Problem to solve: Set down the whole listing below exactly. The pictures stay out.

Supplied material:

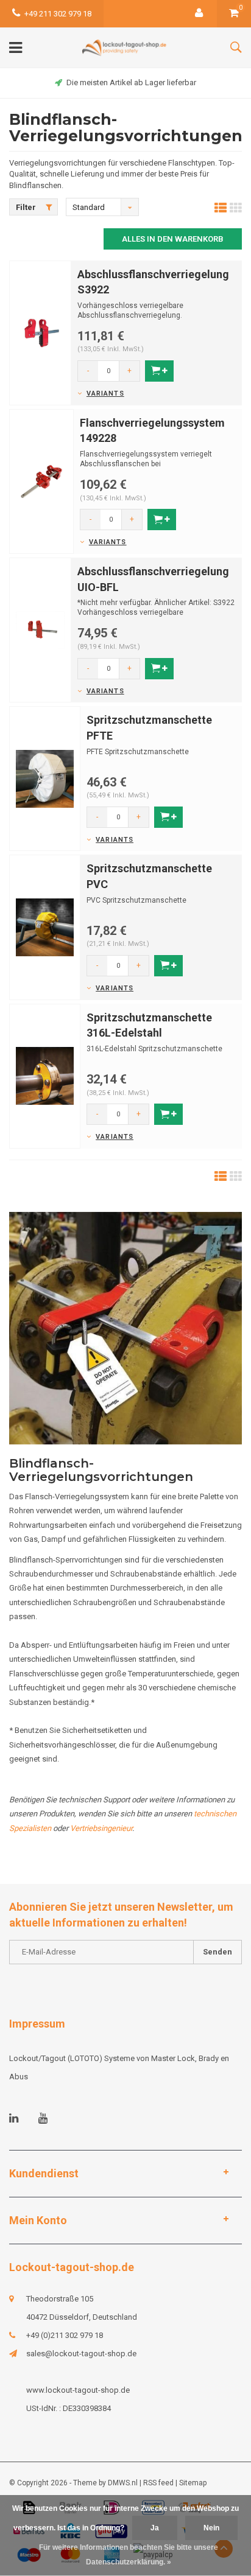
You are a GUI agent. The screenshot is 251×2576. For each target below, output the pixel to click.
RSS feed (158, 2483)
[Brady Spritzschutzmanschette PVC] (45, 926)
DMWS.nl (123, 2483)
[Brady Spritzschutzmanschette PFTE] (45, 778)
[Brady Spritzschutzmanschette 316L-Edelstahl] (45, 1075)
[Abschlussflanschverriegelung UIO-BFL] (40, 629)
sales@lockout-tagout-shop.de (81, 2353)
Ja (154, 2528)
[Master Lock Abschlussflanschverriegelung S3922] (40, 332)
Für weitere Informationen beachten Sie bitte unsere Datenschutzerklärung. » (128, 2554)
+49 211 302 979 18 (57, 13)
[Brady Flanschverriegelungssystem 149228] (41, 480)
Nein (211, 2528)
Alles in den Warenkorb (173, 238)
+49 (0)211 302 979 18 (64, 2335)
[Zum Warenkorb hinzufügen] (159, 371)
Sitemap (193, 2483)
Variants (105, 393)
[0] (234, 13)
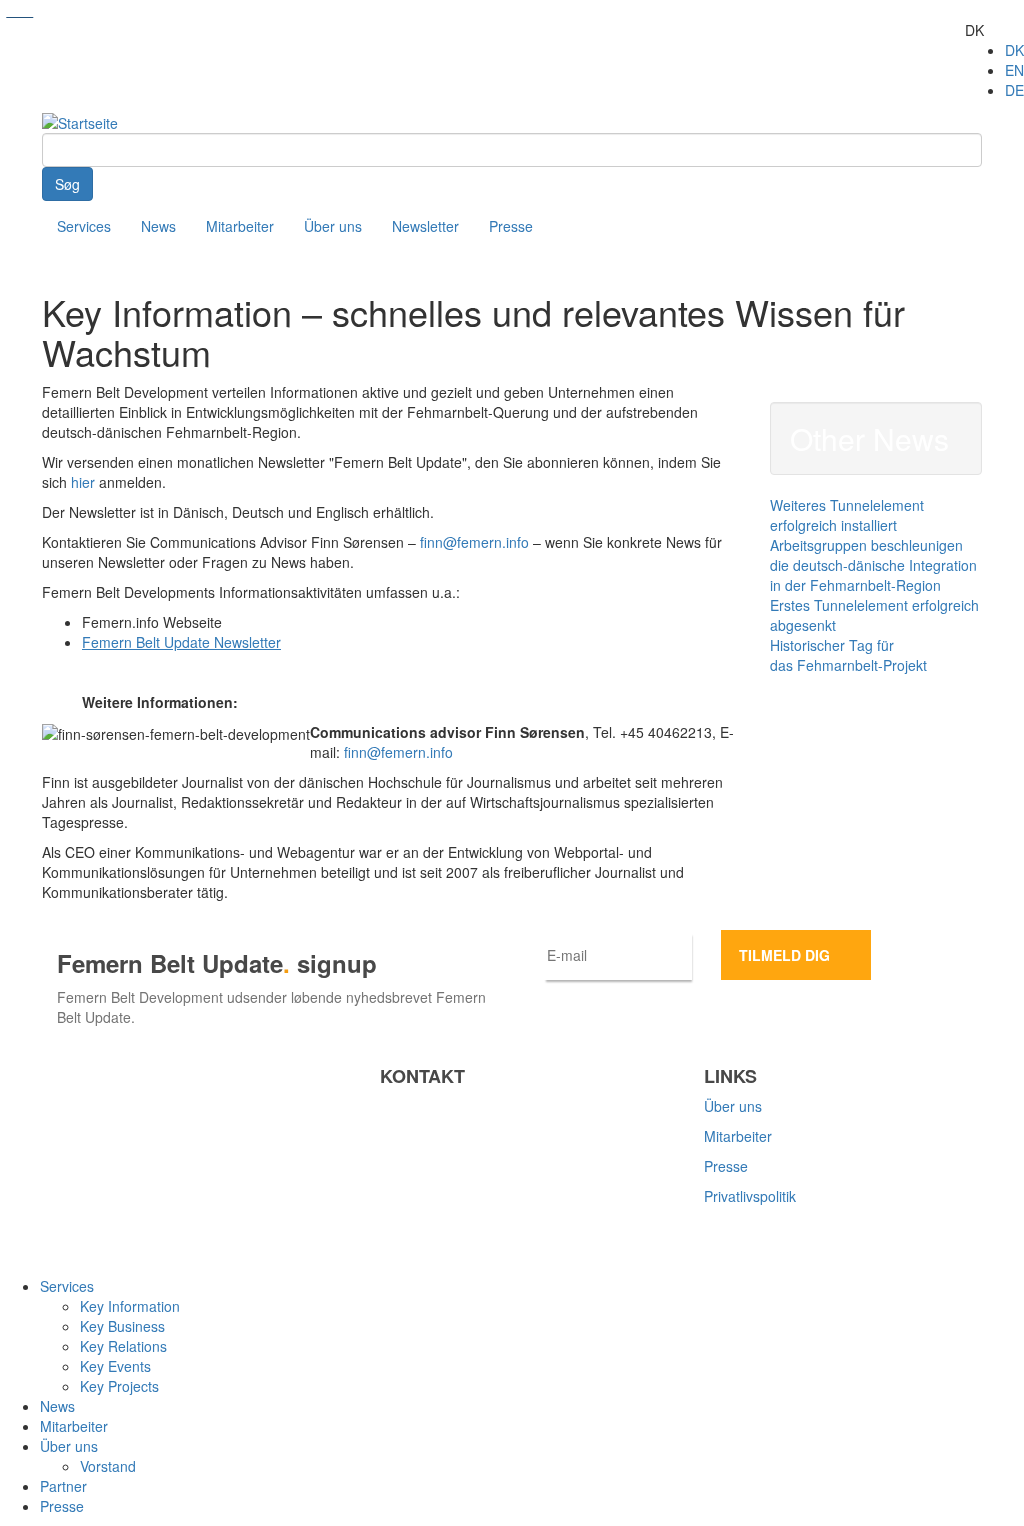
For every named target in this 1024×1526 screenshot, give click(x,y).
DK (1014, 50)
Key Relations (123, 1346)
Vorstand (108, 1466)
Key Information (130, 1306)
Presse (511, 226)
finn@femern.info (474, 542)
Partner (63, 1486)
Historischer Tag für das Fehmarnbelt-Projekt (848, 655)
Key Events (115, 1366)
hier (83, 482)
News (158, 226)
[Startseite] (80, 121)
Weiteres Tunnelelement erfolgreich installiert (847, 515)
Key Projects (119, 1386)
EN (1014, 70)
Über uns (333, 226)
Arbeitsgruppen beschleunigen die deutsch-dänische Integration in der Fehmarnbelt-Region (873, 565)
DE (1014, 90)
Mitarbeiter (240, 226)
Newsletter (425, 226)
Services (84, 226)
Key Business (122, 1326)
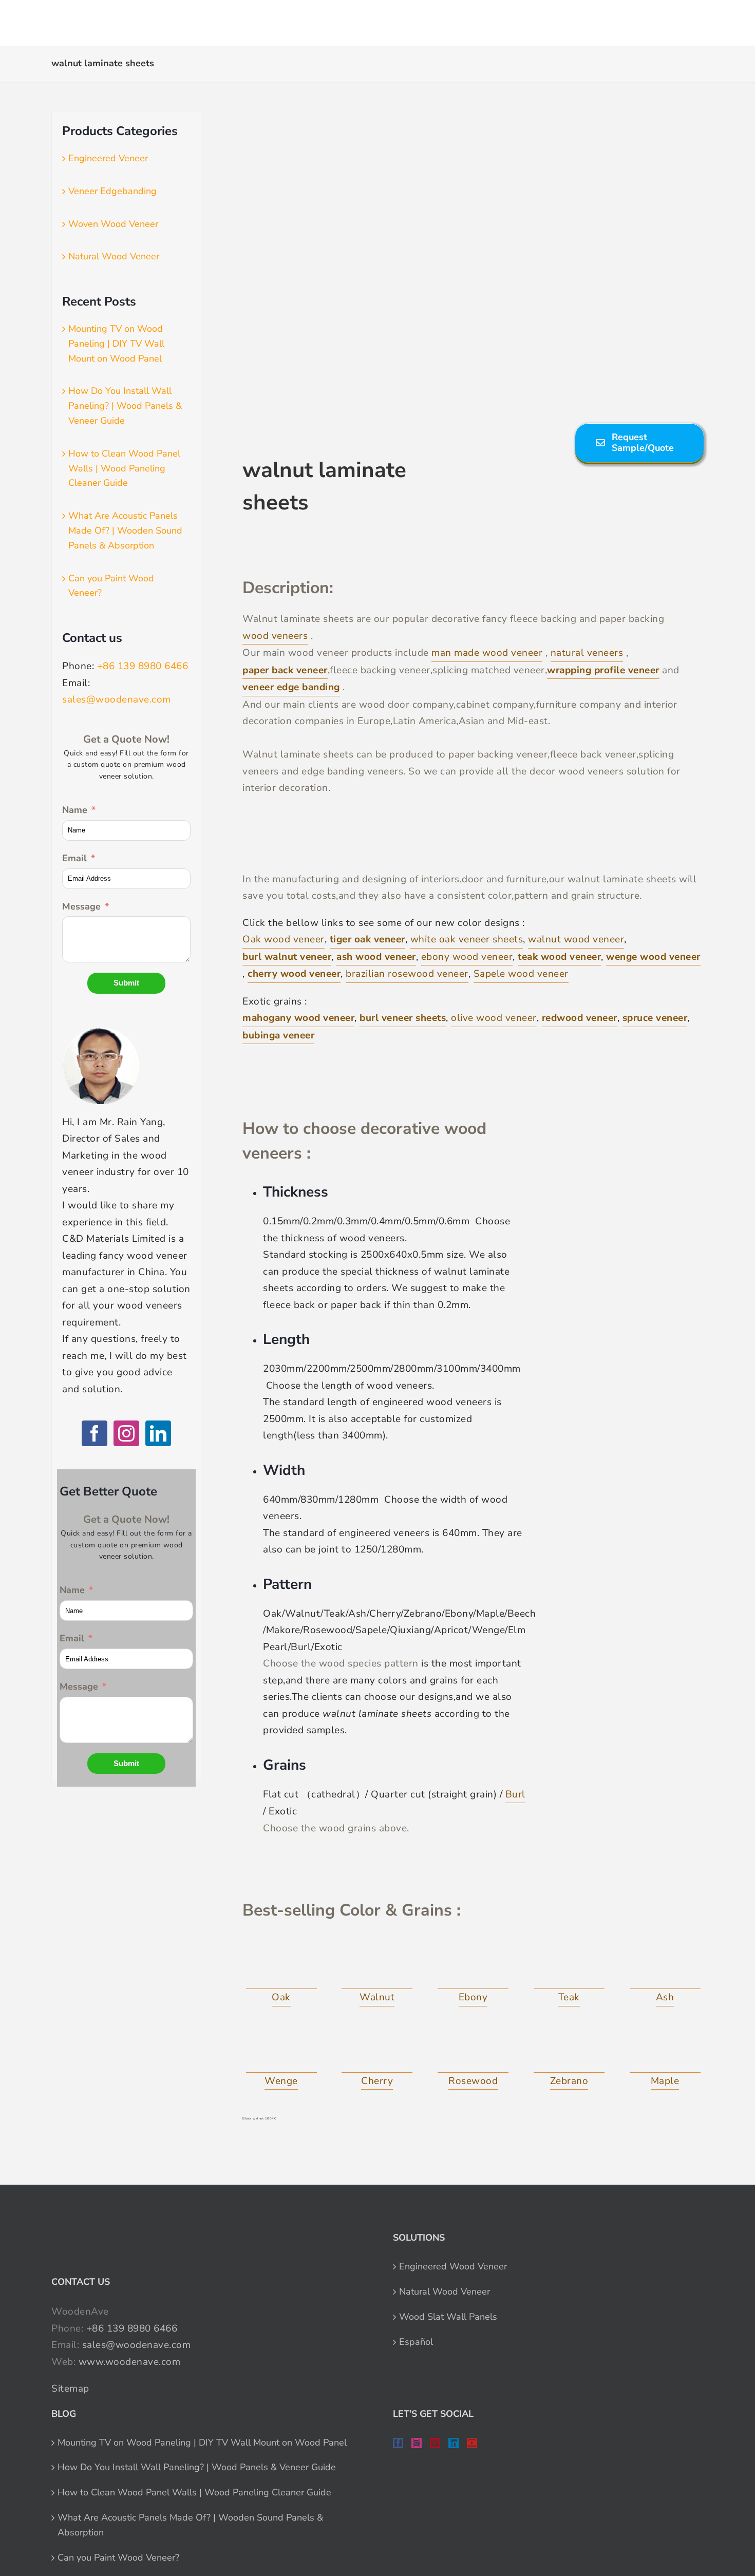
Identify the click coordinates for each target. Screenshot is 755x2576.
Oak (281, 1997)
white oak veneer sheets (466, 939)
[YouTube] (472, 2443)
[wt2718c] (377, 1966)
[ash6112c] (665, 1966)
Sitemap (70, 2388)
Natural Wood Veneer (113, 256)
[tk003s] (569, 1966)
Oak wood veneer (283, 939)
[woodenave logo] (85, 18)
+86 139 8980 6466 (142, 666)
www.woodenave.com (130, 2362)
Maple (665, 2081)
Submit (126, 982)
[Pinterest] (435, 2443)
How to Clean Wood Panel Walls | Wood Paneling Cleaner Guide (124, 468)
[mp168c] (665, 2050)
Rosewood (473, 2081)
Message (81, 906)
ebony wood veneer (467, 956)
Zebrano (569, 2081)
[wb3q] (281, 2050)
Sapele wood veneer (521, 973)
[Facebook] (94, 1433)
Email (74, 858)
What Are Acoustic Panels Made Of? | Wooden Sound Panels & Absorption (125, 530)
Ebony (473, 1997)
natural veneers (587, 652)
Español (416, 2342)
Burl (515, 1794)
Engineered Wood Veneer (453, 2266)
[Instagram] (126, 1433)
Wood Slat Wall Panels (448, 2316)
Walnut (377, 1997)
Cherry (377, 2081)
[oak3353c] (281, 1966)
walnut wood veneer (576, 939)
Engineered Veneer (108, 158)
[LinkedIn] (158, 1433)
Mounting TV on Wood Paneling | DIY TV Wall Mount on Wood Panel (116, 344)
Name (74, 810)
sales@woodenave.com (116, 699)
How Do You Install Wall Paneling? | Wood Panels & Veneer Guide (125, 406)
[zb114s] (569, 2050)
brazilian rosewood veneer (407, 973)
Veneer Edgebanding (112, 191)
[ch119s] (377, 2050)
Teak (569, 1997)
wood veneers (275, 635)
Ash (665, 1997)
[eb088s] (473, 1966)
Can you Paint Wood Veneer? (118, 2557)
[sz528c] (473, 2050)
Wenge (281, 2081)
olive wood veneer (494, 1018)
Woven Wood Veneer (113, 224)
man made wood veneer (486, 652)
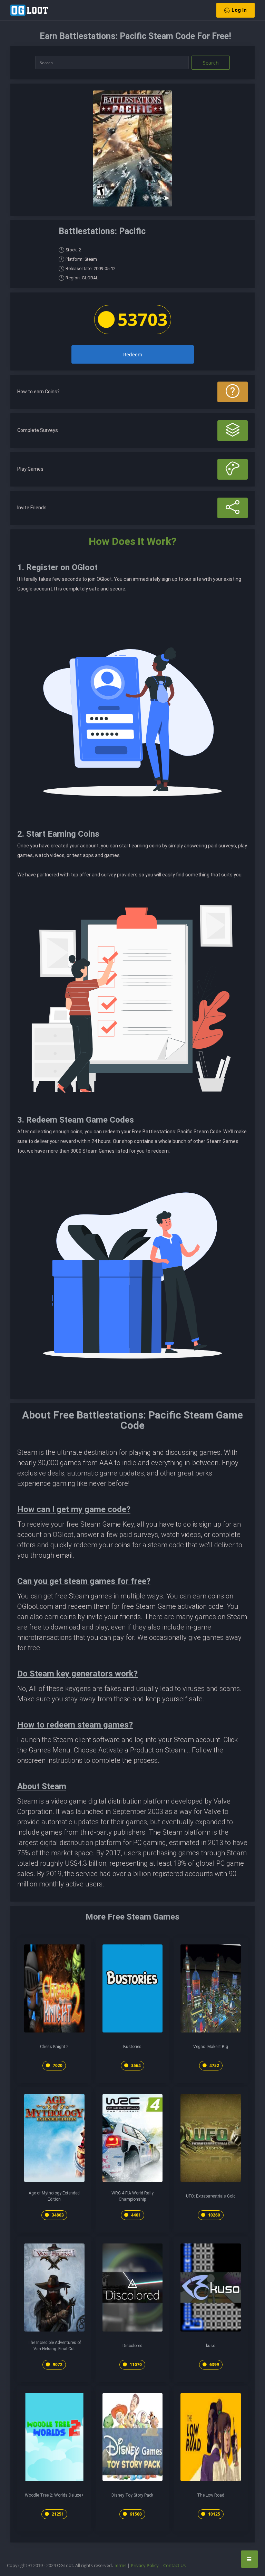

Response box:
You are a GUI agent. The screenshot is 251×2576. For each target below, output the pixel to click.
RSS feed (158, 2483)
[Brady Spritzschutzmanschette PVC] (45, 926)
DMWS.nl (123, 2483)
[Brady Spritzschutzmanschette PFTE] (45, 778)
[Brady Spritzschutzmanschette 316L-Edelstahl] (45, 1075)
[Abschlussflanschverriegelung UIO-BFL] (40, 629)
sales@lockout-tagout-shop.de (81, 2353)
Ja (154, 2528)
[Master Lock Abschlussflanschverriegelung S3922] (40, 332)
Für weitere Informationen beachten Sie bitte unsere Datenschutzerklärung. » (128, 2554)
+49 211 302 979 18 (57, 13)
[Brady Flanschverriegelungssystem 149228] (41, 480)
Nein (211, 2528)
Alles in den Warenkorb (173, 238)
+49 (0)211 302 979 18 (64, 2335)
[Zum Warenkorb hinzufügen] (159, 371)
Sitemap (193, 2483)
Variants (105, 393)
[0] (234, 13)
For every named target in this 1024×1526 screenshot, give click(x,y).
DK (1014, 50)
Key Relations (123, 1346)
Vorstand (108, 1466)
Key Information (130, 1306)
Presse (511, 226)
finn@femern.info (474, 542)
Partner (63, 1486)
Historischer Tag für das Fehmarnbelt-Projekt (848, 655)
Key Events (115, 1366)
hier (83, 482)
News (158, 226)
[Startseite] (80, 121)
Weiteres Tunnelelement erfolgreich installiert (847, 515)
Key Projects (119, 1386)
EN (1014, 70)
Über uns (333, 226)
Arbeitsgruppen beschleunigen die deutsch-dänische Integration in der Fehmarnbelt-Region (873, 565)
DE (1014, 90)
Mitarbeiter (240, 226)
Newsletter (425, 226)
Services (84, 226)
Key Business (122, 1326)
Identify the click coordinates for each target. Screenshot is 755x2576.
Oak (281, 1997)
white oak veneer sheets (466, 939)
[YouTube] (472, 2443)
[wt2718c] (377, 1966)
[ash6112c] (665, 1966)
Sitemap (70, 2388)
Natural Wood Veneer (113, 256)
[tk003s] (569, 1966)
Oak wood veneer (283, 939)
[woodenave logo] (85, 18)
+86 139 8980 6466 (142, 666)
www.woodenave.com (130, 2362)
Maple (665, 2081)
Submit (126, 982)
[Pinterest] (435, 2443)
How to Clean Wood Panel Walls | Wood Paneling Cleaner Guide (124, 468)
[mp168c] (665, 2050)
Rosewood (473, 2081)
Message (81, 906)
ebony wood veneer (467, 956)
Zebrano (569, 2081)
[wb3q] (281, 2050)
Sapele wood veneer (521, 973)
[Facebook] (94, 1433)
Email (74, 858)
What Are Acoustic Panels Made Of? | Wooden Sound Panels & Absorption (125, 530)
Ebony (473, 1997)
natural veneers (587, 652)
Español (416, 2342)
Burl (515, 1794)
Engineered Wood Veneer (453, 2266)
[Instagram] (126, 1433)
Wood Slat Wall Panels (448, 2316)
Walnut (377, 1997)
Cherry (377, 2081)
[oak3353c] (281, 1966)
walnut wood veneer (576, 939)
Engineered Veneer (108, 158)
[LinkedIn] (158, 1433)
Mounting TV on Wood Paneling | DIY TV Wall Mount on Wood Panel (116, 344)
Name (74, 810)
sales@woodenave.com (116, 699)
How Do You Install Wall Paneling? | Wood Panels & Veneer Guide (125, 406)
[zb114s] (569, 2050)
brazilian rosewood veneer (407, 973)
Veneer Edgebanding (112, 191)
[ch119s] (377, 2050)
Teak (569, 1997)
wood veneers (275, 635)
Ash (665, 1997)
[eb088s] (473, 1966)
Can you Paint Wood Veneer? (118, 2557)
[sz528c] (473, 2050)
Wenge (281, 2081)
olive wood veneer (494, 1018)
Woven Wood Veneer (113, 224)
man made wood veneer (486, 652)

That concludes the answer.